(EXTRACTED TEXT Opens)

Chomsky, Activists Urge Alliances For Social Change

Elizabeth M. Mcmillen

MIT linguistics professor NOAM CHOMSKY urges progressive groups to form alliances for social change during a speech at the Askwith Education Forum Friday.

In front of a standing-room only crowd at the Graduate School of Education Friday, MIT Professor of Linguistics Noam Chomsky and fellow activists urged progressive groups to form alliances to bring about social change.

Chomsky was joined by Leonida Zurita Vargas, the leader of a women’s peasant movement in Bolivia; Carolina Contreras, a socially active Somerville High School sophomore; Mel King, a former Massachusetts state representative; and Lev Grossman-Spivack, a Boston University junior who creates activist lyrics and poetry, at the forum, entitled “Another World is Possible”.

The forum was set against the backdrop of the second World Social Forum (WSF), which took place last month in Porto Alegre, Brazil, and from which Chomsky recently returned.

(EXTRACTED TEXT Closes)
(RAW DATA Opens)

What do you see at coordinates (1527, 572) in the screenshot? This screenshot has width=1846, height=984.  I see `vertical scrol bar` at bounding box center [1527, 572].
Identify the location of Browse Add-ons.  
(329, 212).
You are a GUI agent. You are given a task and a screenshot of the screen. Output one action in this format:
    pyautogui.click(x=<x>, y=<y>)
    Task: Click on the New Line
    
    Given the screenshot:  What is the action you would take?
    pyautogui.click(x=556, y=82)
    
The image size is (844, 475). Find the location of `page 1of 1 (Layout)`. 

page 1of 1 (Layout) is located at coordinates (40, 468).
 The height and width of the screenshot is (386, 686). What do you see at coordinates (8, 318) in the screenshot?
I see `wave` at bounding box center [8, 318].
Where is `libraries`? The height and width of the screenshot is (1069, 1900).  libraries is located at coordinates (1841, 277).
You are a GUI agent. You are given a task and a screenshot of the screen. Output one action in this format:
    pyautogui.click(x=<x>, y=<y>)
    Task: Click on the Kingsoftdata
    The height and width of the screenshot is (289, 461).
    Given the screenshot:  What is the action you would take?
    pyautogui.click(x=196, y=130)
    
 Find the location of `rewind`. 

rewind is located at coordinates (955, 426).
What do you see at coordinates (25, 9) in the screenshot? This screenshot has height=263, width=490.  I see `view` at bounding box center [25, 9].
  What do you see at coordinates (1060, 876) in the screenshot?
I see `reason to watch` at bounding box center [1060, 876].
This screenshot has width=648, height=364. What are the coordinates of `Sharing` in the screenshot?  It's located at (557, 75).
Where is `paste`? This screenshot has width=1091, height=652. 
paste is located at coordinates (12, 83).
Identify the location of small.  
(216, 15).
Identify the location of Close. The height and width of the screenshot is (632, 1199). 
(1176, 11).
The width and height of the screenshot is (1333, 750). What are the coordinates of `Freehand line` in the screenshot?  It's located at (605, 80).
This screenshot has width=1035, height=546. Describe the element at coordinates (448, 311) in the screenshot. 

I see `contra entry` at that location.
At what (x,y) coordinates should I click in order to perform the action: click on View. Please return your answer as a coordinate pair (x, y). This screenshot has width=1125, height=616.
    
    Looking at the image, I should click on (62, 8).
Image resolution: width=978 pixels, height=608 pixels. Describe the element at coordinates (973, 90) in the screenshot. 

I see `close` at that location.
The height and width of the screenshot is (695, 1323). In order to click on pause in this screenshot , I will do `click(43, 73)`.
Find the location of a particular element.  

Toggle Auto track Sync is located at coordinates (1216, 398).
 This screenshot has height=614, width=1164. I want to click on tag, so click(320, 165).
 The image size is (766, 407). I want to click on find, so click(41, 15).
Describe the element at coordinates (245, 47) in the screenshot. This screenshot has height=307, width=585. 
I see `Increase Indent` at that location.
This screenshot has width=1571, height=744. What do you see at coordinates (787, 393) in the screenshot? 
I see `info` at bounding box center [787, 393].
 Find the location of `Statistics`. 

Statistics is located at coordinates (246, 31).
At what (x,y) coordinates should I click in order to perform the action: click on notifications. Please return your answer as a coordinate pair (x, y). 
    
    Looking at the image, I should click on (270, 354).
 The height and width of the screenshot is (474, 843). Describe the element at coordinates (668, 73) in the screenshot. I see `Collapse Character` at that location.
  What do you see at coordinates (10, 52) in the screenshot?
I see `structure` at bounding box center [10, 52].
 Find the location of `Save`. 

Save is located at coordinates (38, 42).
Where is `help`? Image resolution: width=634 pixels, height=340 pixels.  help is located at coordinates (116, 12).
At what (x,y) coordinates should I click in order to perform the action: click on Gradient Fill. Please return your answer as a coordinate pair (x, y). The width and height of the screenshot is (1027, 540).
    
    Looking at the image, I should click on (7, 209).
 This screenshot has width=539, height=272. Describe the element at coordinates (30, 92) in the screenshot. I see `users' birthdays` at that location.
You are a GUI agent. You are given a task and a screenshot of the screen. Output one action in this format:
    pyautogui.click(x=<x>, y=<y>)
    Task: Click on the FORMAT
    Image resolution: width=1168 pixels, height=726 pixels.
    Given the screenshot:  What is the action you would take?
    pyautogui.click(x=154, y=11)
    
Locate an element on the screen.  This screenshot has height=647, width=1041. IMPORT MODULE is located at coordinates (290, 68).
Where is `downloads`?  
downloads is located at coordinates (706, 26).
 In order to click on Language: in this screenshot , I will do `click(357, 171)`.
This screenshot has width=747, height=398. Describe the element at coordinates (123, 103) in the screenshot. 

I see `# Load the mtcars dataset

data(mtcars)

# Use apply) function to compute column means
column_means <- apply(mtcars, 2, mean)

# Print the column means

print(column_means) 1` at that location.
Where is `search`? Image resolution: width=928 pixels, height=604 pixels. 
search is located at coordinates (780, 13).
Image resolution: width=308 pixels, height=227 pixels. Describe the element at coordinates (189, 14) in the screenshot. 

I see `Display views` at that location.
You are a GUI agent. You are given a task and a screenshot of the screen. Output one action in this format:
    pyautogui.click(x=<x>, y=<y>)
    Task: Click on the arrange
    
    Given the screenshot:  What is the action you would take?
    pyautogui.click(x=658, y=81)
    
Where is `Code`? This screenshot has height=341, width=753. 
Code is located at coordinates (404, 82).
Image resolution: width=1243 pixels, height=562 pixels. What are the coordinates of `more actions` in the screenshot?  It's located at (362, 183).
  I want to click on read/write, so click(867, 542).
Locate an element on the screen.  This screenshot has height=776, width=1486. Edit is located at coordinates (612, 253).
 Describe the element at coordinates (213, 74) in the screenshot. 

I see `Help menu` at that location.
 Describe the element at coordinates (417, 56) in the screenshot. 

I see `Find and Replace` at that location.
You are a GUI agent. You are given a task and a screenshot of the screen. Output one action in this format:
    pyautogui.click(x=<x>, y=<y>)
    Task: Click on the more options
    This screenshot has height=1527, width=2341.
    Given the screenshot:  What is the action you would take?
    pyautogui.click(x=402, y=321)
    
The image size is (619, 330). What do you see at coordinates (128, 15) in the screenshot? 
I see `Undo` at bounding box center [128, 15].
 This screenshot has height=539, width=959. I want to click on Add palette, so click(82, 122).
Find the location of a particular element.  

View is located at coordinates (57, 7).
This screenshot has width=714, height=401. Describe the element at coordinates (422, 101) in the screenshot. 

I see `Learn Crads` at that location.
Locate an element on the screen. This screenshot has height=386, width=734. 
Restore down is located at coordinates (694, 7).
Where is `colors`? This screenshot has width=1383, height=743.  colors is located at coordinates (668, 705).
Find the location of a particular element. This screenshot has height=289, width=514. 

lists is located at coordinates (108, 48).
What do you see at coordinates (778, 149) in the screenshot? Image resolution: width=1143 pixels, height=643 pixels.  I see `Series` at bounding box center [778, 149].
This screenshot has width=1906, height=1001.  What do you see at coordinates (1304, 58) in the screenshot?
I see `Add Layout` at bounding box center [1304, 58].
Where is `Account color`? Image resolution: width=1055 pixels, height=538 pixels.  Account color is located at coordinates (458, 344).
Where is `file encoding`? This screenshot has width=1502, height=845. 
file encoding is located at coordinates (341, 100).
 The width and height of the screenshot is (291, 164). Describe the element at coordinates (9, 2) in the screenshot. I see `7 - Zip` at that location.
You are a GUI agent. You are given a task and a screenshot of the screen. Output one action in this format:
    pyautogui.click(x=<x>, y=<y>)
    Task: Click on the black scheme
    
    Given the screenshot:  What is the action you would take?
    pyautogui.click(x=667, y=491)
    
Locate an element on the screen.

(RAW DATA Closes)

◆ TASK OBJECTIVE
Extend the article on the forum where Noam Chomsky and fellow activists urged progressive groups to form alliances, starting from its last sentence.

◆ EXERCISE ANSWER
The WSF is an international meeting scheduled concurrently with the World Economic Forum in Davos, Switzerland, in an attempt to provide an alternative for groups and individuals interested in what Chomsky described as “global justice, social futures and international immigration.”

Chomsky said efforts like the WSF bring together progressive groups from numerous countries. Such global efforts are important to the progressive cause, he said, lauding labor and peasants as two constituencies which have formed successful international movements.

“Peasant farmers are trying to preserve not only their way of life but trying to develop a sustainable system that meets the needs and cooperates with consumers,” Chomsky said.

A representative of such farmers, Vargas is secretary general of Bartolina Sisa, the National Federation of the Women’s Peasant Movement and president of the Six Federations of Coca Growers in Bolivia.

Wearing a traditional Bolivian hat, she told the audience through an interpreter of her childhood in Chapare, a poverty-stricken region she said is largely populated by coca farmers.

She said she received only a seventh grade education because a government intervention to allow coca farmers to switch to less internationally controversial crops failed, forcing her to return home in order to help her family survive.

Vargas pointed out what she viewed as the negative side effects of U.S. intervention in her country.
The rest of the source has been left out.